Are You in a Verbally Abusive Relationship?

Are you in a Verbally Abusive Relationship?


A scientist conducted an experiment.  She put frog number one into a pan of very hot water.  The frog jumped right out.  Then she placed frog number two in a pan of cool water.  This frog didn’t jump out.  Very gradually, the scientist raised the temperature of the water.  The frog gradually adapted until it boiled to death.  – Anonymous

Being in a relationship where there is verbal abuse conditions the spouse that is being abused just like the second frog in the above example.  Many times partners of verbal abuse only recognize the abuse once they are away for a while.

Verbal abuse may be overt – name calling, angry outbursts, or attacks of characters like, “You’re just too sensitive”.  But it also can be covert or hidden.  Statements like, “What do you mean?  I didn’t mean that” when the abuser did mean that can drive a person crazy.  The book by George Bach and Ronald Deutsch “Stop! You’re Driving Me Crazy”, state that often times the spouse of verbal abuse feels or experience some of the following;

·         Feeling temporarily thrown off balance or caught off guard

·         Receiving double messages but somehow unable or fearful to ask for clarification.

·         Feeling generally “bugged” by the simple presence of a person.

·         Where one assumed goodwill, ill will seems to prevail

·         One feels pushed around, not in control of one’s own direction.

·         An uneasy weird feeling of emptiness

·         Feeling vaguely suspicious that something is wrong

If a partner is able to validate their own feelings they will sometimes recognize that they feel diminished, hurt, unrecognized, discounted, made fun of, ignored and others.

In the book, “The Verbally Abusive Relationship” by Patricia Evans, she describes the general characteristics of verbal abuse and categorizes verbal abuse.  I highly recommend this book if you relate to what follows. 

Characteristics of Verbal Abuse

1.       It is hurtful- especially when it is denied

2.       It attacks the nature and abilities of partner

3.       It can be covert or overt

4.       Verbally abusive disparagement may be voiced in an extremely sincere and concerned way

5.       It is manipulative and controlling

6.       It is insidious – disregards, disrespects and devalues the partner

7.       It is unpredictable

8.       It is the real issue in the relationship 

9.       It expresses a double message- incongruence between the way the abuser speaks and real feelings

10.   It usually escalates, increasing in intensity, frequency, and variety.

I know in many relationships people think of abuse only in terms of physical abuse.  “He isn’t hitting me so how could I be abused?”  Love relationships are the arena where we want love, support, acceptance, nurturing, intimacy – both emotional and physical, validation and someone to “have our back”.  This is a place in healthy relationships where “two are better than one”.  In abusive relationships there is stress, tension, a feeling on being unsafe, a feeling of being out of balance, squashed, stymied, dragged down and can lead to low self-esteem and depression.  See if you can identify any of these.

1.       Withholding –a choice to keep one’s thoughts, feelings, hopes and dreams to themselves and to remain silent and aloof toward one’s partner.

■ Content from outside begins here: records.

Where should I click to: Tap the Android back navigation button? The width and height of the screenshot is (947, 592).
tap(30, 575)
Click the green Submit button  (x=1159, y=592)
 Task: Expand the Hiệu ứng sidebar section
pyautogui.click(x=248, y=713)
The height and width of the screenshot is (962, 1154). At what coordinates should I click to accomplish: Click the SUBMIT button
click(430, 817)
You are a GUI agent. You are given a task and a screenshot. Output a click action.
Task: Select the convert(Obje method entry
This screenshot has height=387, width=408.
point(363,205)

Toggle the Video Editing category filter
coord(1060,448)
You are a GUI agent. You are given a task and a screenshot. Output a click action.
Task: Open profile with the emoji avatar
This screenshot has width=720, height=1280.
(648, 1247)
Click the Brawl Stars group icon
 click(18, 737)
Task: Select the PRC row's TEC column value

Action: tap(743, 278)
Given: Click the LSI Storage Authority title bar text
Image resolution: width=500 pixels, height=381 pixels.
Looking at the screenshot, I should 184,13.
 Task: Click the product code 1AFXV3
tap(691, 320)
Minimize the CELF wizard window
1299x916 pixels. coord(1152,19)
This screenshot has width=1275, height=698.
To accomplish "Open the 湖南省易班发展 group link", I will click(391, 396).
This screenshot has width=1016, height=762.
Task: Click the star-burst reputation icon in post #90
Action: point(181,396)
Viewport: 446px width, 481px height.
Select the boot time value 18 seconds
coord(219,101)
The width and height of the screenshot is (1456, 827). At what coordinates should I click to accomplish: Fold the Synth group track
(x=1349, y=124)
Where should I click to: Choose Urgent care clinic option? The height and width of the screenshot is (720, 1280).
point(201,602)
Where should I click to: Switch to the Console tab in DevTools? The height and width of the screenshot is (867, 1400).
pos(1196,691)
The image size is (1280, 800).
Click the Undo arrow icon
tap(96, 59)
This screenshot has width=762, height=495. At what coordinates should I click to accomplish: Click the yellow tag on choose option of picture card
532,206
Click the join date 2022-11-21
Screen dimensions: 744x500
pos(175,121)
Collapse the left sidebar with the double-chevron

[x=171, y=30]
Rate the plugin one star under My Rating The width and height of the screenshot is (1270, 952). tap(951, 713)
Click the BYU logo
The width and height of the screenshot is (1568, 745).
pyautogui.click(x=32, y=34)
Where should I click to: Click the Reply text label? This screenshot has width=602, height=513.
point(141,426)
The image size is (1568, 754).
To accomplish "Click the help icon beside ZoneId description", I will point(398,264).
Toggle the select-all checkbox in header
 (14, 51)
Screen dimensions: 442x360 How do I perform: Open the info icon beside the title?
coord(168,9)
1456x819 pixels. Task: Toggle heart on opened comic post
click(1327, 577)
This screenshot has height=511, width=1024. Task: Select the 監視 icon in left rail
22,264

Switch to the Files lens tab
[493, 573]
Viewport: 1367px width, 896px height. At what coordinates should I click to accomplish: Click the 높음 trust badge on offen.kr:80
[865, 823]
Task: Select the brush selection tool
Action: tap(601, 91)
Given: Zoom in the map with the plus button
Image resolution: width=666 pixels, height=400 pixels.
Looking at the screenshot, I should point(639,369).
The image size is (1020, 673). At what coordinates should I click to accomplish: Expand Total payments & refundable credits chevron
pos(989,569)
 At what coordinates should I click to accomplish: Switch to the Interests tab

2.       Countering – arguing against partners thoughts, perceptions, experience which denies the victims reality and prevents the abuser from knowing or accepting his partners views

3.       Discounting – denying the experience of the partner of the abuse.  “Oh you don’t know what you are talking about” or “You’re making a big deal out of nothing”

4.       Verbal Abuse Disguised as a Joke –“ You couldn’t find your head if it wasn’t attached”

5.       Blocking and Diverting – the topic is changed and none of the abuser’s diversion answers the partner’s questions in a thoughtful and considerate way.

6.       Accusing and Blaming-  A verbal abuse will accuse his partner of some wrongdoing and blame his partner of his anger.  “ You’re just trying to pick a fight” or “You’re looking for trouble”

7.       Judging and Criticizing – “You can’t take a joke”  “You idiot”  “ I wouldn’t have done it that way”

8.       Trivializing – what you have done or said is insignificant.

9.       Undermining – this not only withholds emotional support, but also erodes confidence.     “Why bother!”  “Who asked you?”

10.   Threatening- manipulates the partner by bringing up her greatest fears.

11.   Name Calling

12.   Forgetting – the declaration by the abuser that what happened didn’t is abusive

13.   Ordering – “ Get rid of this”  “You’re not going out now”

14.   Denial – “I never said that” “You’re getting upset about nothing!”

If you recognize any of these going on I recommend that you pick up a book or go see a counselor because left on your own, it will likely get worse.